- **Text section**
▽
# NEW BUILD--"Grim 64"



## DRòN (Oct 11, 2004)

heres my new build. i wanna take ma skills to the next level (no pun intended) with this build. im not really so into building all chromed out show cars. so this is gonna be just a nice clean show car. i plan on getting more detailed on my setups (compared to the yellow 64 i did). ive decided its gonna be grey , with all black interior and top, and a few chrome goodies. with a 2 pump 8 battery setup.


----------



## DRòN (Oct 11, 2004)

originialy the top was not gonna be a working top but i decided to spend some more time on it and decided to do it right. after building 5 tops , i finally stayed with this one , and ended up changing it up a lil after these piks. the roof on this on is flat den i started looking at pictures of real verts (thanks to cadi luva) and saw i needed to work a lil more on the roof. (make it more rounded)


----------



## DRòN (Oct 11, 2004)

:cheesy: :cheesy: :cheesy: :cheesy: :cheesy:


----------



## DRòN (Oct 11, 2004)

:biggrin: :biggrin: :biggrin: :0


----------



## Switchblade (Sep 8, 2005)

Damn man .. I hope to be that creative someday :biggrin: Lol .. Cant wait to see the buildup!


----------



## highridah (Jan 6, 2005)

:0 nice its not too late to try that on my 62


----------



## vegascutty (Jul 14, 2005)




----------



## LowandBeyond (Oct 3, 2005)

:thumbsup: :thumbsup:


----------



## lowridin14 (Apr 20, 2005)

:0


----------



## tRiCk oR tReAt 2 (Aug 7, 2003)
△
- **Exercise instructions**
[A] Copy the Grim 64 thread between "## Switchblade (Sep" and "(Jan 6, 2005)", inclusive, swapping "creative" for "skilled".
[B] Answer these about the Grim 64 thread:
(i) What color is the car going to be?
(ii) How many tops were built before one was kept?
(iii) How many pumps and batteries will the setup have?
The lines that come next have no connection to the Grim 64 thread.

- **Data rows**
▽
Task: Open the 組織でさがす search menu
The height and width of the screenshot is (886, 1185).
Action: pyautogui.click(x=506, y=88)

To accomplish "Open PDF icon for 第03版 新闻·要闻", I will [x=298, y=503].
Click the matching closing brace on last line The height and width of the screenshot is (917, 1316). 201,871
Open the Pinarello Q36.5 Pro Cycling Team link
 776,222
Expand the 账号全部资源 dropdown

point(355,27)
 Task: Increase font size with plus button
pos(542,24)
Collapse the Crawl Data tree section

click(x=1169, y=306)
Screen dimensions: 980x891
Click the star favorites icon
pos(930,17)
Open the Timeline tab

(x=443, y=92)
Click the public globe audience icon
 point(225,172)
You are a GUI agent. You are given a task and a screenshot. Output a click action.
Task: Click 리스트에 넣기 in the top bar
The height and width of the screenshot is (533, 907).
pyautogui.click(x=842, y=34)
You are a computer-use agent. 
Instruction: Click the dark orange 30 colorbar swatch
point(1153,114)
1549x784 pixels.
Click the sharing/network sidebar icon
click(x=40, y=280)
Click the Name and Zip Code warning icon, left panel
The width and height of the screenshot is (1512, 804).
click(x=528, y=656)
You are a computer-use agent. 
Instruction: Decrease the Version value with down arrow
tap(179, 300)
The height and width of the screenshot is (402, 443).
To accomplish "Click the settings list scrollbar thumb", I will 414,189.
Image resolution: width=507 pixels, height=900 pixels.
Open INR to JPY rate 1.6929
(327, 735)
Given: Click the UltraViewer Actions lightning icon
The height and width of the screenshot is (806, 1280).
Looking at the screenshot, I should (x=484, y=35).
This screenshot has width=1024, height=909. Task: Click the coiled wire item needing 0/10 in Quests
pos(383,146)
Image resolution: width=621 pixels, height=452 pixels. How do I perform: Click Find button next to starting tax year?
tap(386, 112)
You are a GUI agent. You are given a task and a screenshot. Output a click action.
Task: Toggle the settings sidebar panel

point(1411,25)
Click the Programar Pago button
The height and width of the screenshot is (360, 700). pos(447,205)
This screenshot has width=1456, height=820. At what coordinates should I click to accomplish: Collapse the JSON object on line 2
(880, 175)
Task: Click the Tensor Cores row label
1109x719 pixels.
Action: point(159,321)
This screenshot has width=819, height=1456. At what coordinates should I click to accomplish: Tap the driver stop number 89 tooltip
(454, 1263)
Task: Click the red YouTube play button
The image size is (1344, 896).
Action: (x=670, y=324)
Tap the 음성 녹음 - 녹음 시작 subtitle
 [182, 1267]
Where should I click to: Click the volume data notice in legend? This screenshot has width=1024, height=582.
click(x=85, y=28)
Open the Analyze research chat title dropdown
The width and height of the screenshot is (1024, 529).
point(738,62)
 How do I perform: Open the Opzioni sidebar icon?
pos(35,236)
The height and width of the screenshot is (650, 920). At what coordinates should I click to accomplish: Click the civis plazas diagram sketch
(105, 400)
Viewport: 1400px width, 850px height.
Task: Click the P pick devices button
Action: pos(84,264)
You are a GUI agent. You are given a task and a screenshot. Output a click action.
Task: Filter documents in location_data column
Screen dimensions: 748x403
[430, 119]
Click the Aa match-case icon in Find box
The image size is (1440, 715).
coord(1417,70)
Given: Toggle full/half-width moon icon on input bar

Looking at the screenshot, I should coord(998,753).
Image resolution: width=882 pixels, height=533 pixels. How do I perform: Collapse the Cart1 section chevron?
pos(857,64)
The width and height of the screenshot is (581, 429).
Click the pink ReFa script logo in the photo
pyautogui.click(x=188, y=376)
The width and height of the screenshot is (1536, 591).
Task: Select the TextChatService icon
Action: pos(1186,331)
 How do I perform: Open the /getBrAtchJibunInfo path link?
△
- **Solutions**
[A]
## Switchblade (Sep 8, 2005)

Damn man .. I hope to be that skilled someday :biggrin: Lol .. Cant wait to see the buildup!


----------



## highridah (Jan 6, 2005)

[B]
(i) Grey
(ii) Five
(iii) Two pumps and eight batteries